Two-bite little bean croquettes
8 Servings
Ingredients
Quantity | Ingredient | |
---|---|---|
2 | cups | Cooked Idaho red; pink or pinto beans, drained and mashed white hot |
2 | tablespoons | Minced onion |
½ | teaspoon | Oregano |
1 | can | Peeled green dillies; (4 oz.) drained and chopped fine |
¼ | cup | Grated Parmesan cheese |
¼ | pounds | Sharp-aged natural cheddar; provolone or Monterey jack cheese |
Fine bread crumbs for breading | ||
1 | Egg; beaten with 1 Tbl water | |
Oil or shortening for deep frying |
Directions
Combine mashed beans, seasonings, Parmesan cheese, adding salt if necessary. Put In refrigerator to chill thoroughly before shaping into small balls.

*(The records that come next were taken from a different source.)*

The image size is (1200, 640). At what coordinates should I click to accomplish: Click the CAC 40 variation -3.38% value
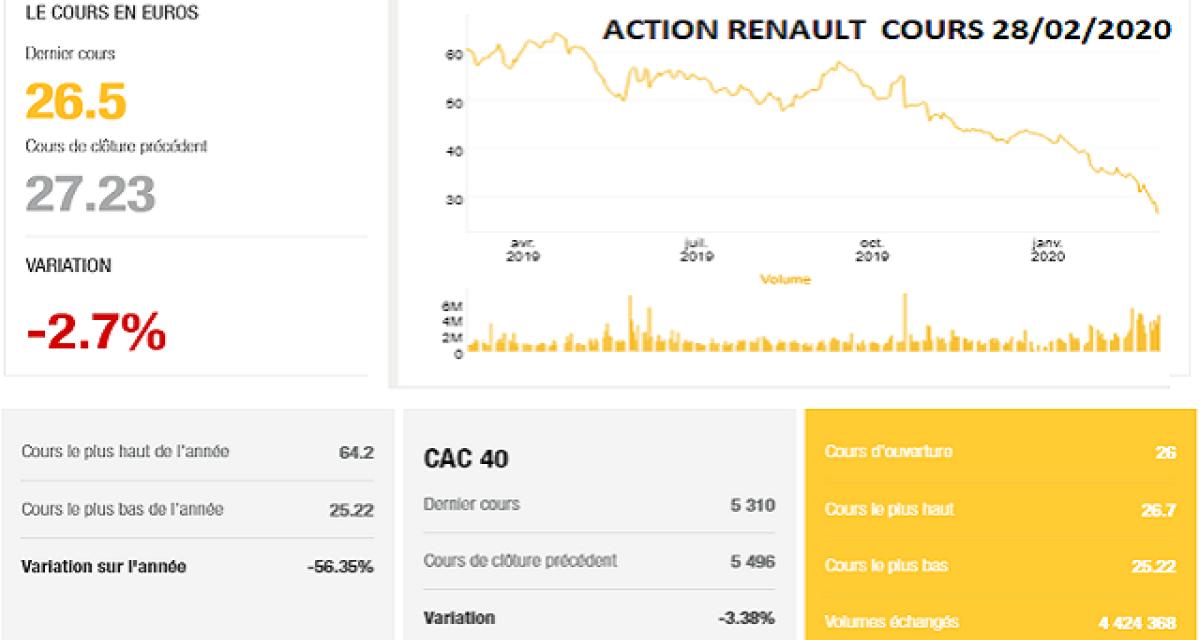click(x=746, y=618)
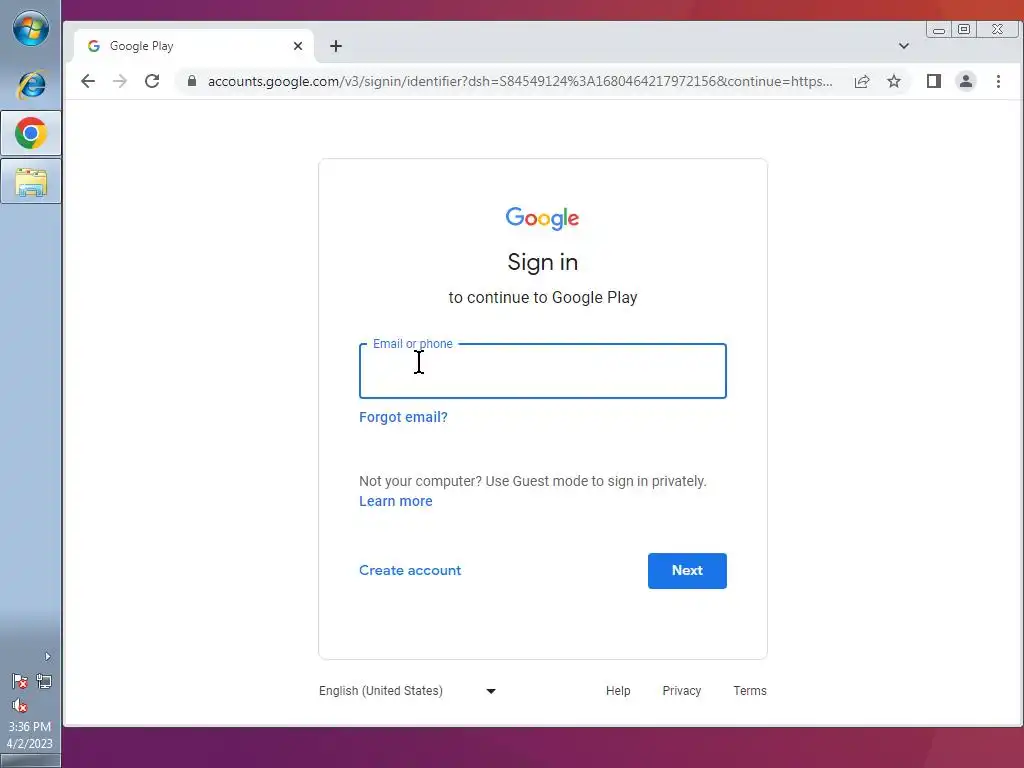Open the Chrome profile avatar
Viewport: 1024px width, 768px height.
(x=966, y=81)
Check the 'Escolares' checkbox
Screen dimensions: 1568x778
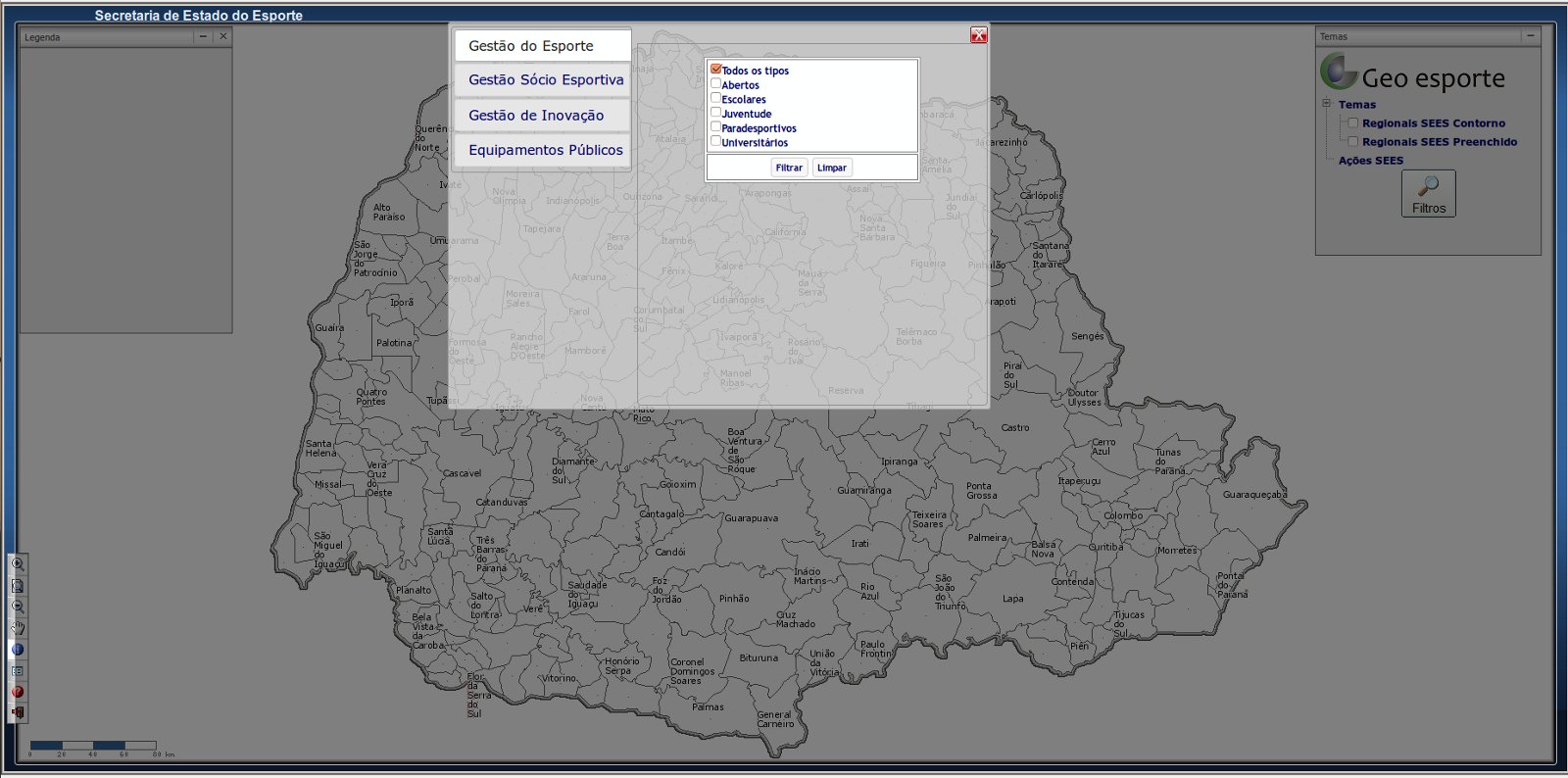pyautogui.click(x=716, y=99)
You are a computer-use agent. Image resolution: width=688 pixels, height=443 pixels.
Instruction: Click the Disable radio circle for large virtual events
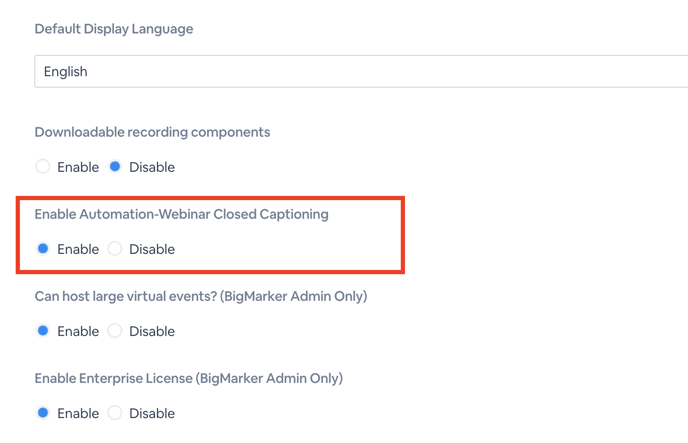[115, 331]
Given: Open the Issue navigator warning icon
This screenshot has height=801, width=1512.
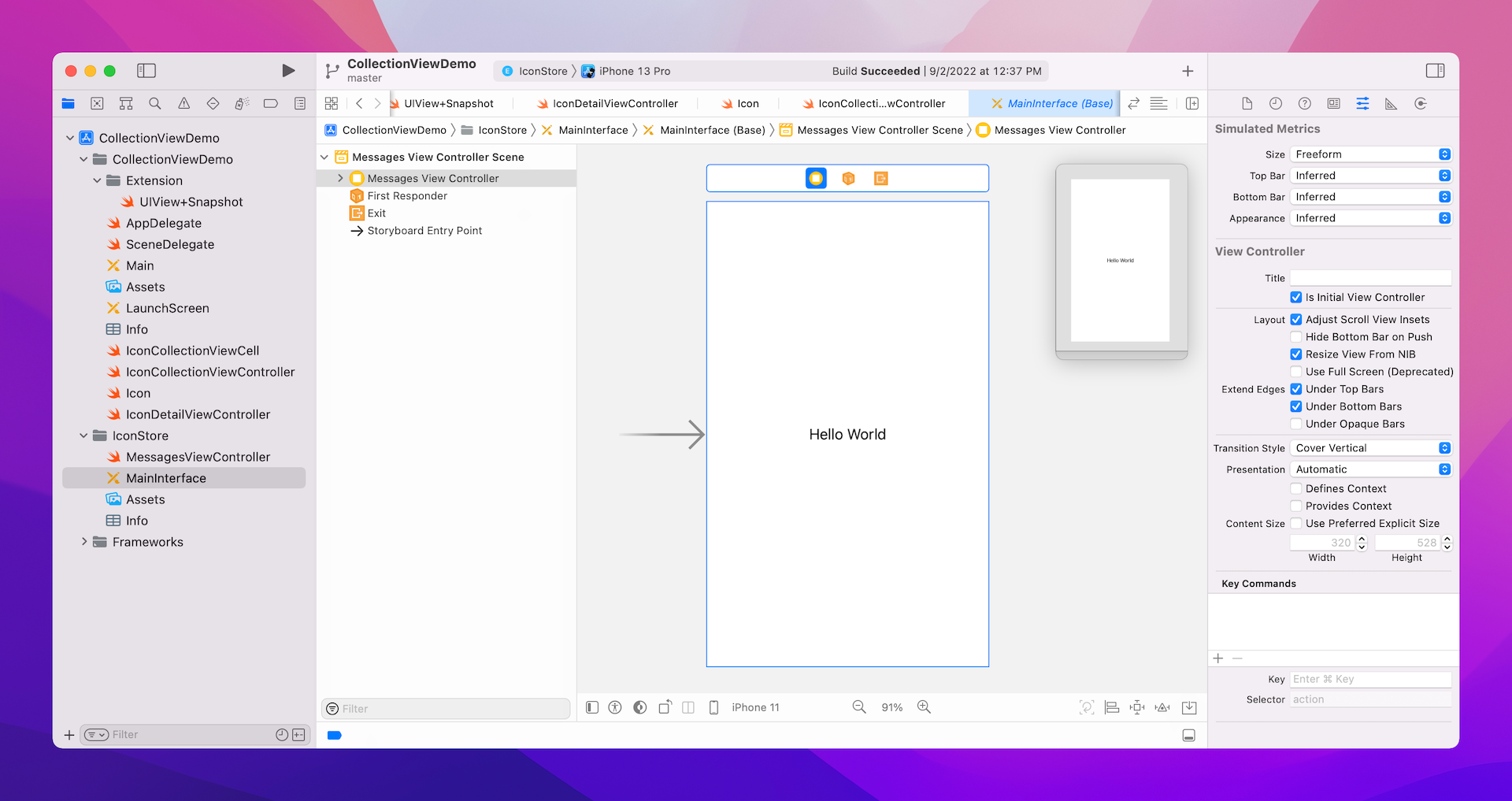Looking at the screenshot, I should coord(183,103).
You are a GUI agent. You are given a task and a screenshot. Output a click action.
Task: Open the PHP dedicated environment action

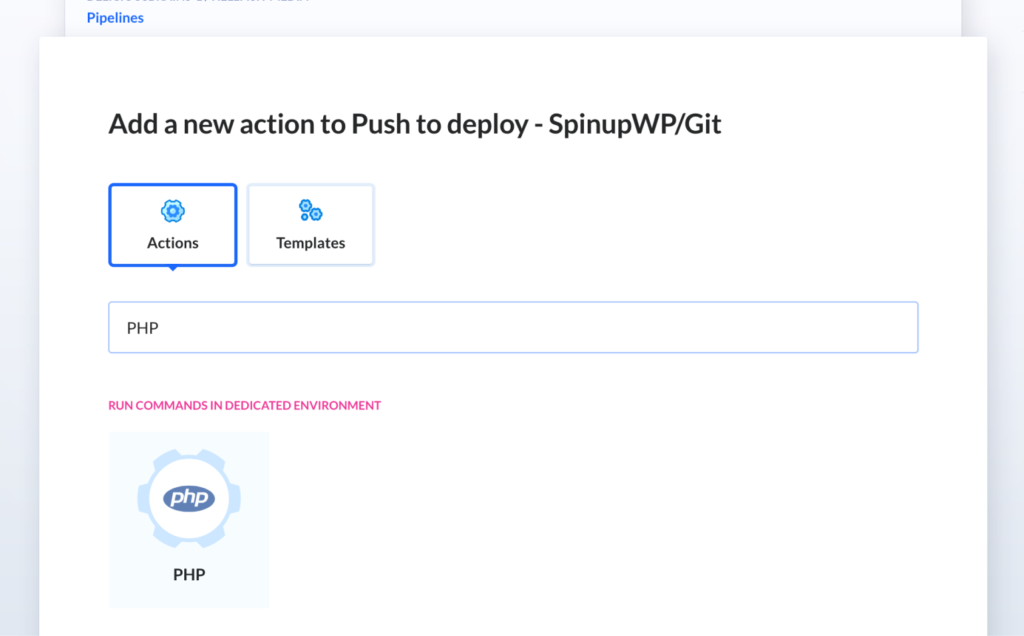pos(189,519)
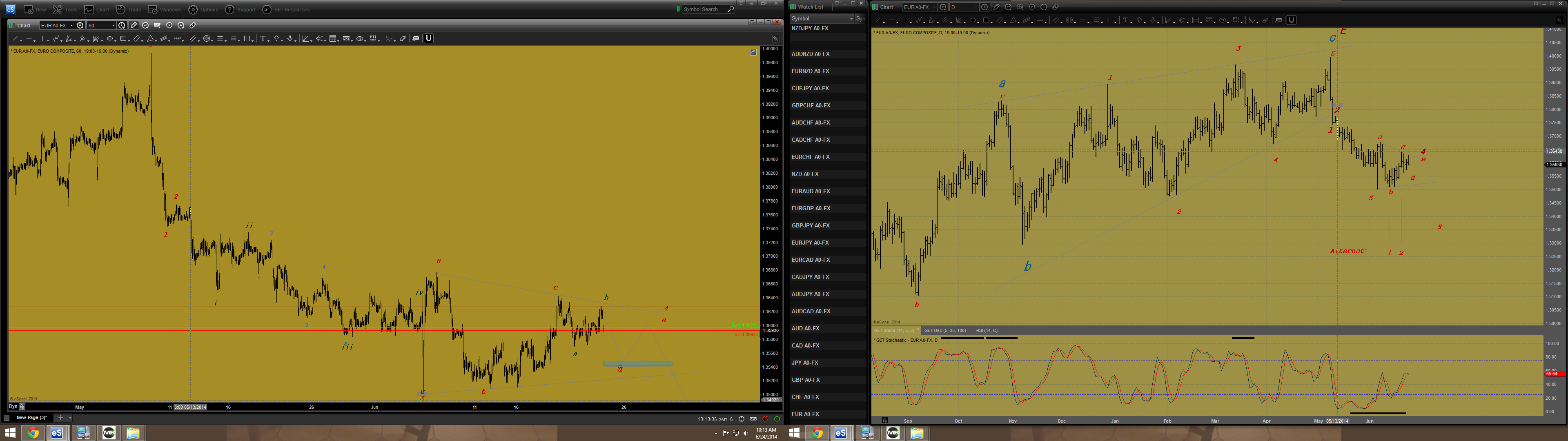The height and width of the screenshot is (441, 1568).
Task: Click the GET Resources button
Action: click(286, 10)
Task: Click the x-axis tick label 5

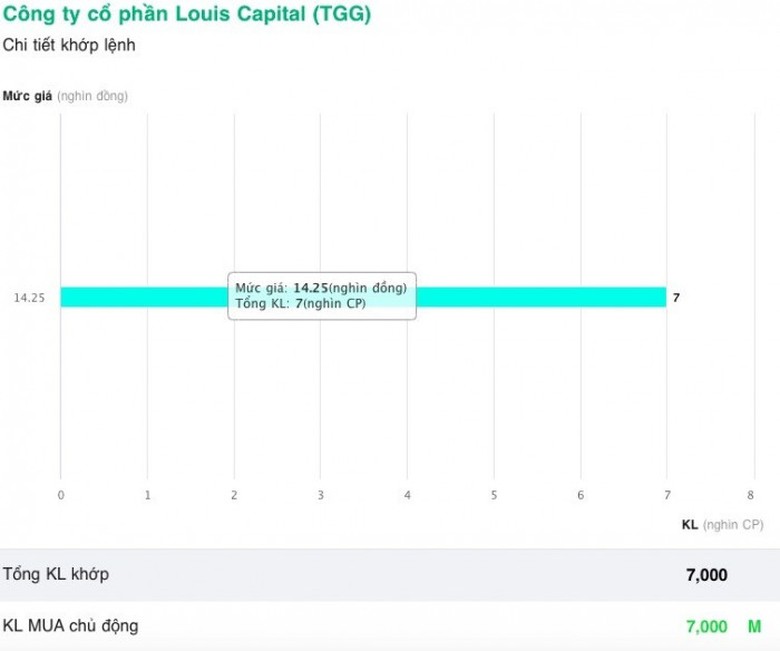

Place a small cube of cheese of your choice in the center of each. Cover cheese with bean mixture. Roll these small balls in bread crumbs, then In than in egg water mixture and again in bread crumbs. This may be done early in the day or the day before. Just before serving, fry in deep fat or oil heated to 380 degrees F. When brown, drain on paper towels.
May be served from chafing dish or container over candle warmer so they will be hot. Provide cocktail picks. This mixture may be made into 6 to 8 croquettes to be used as a main course dish. Yields: 6 to 8 servings.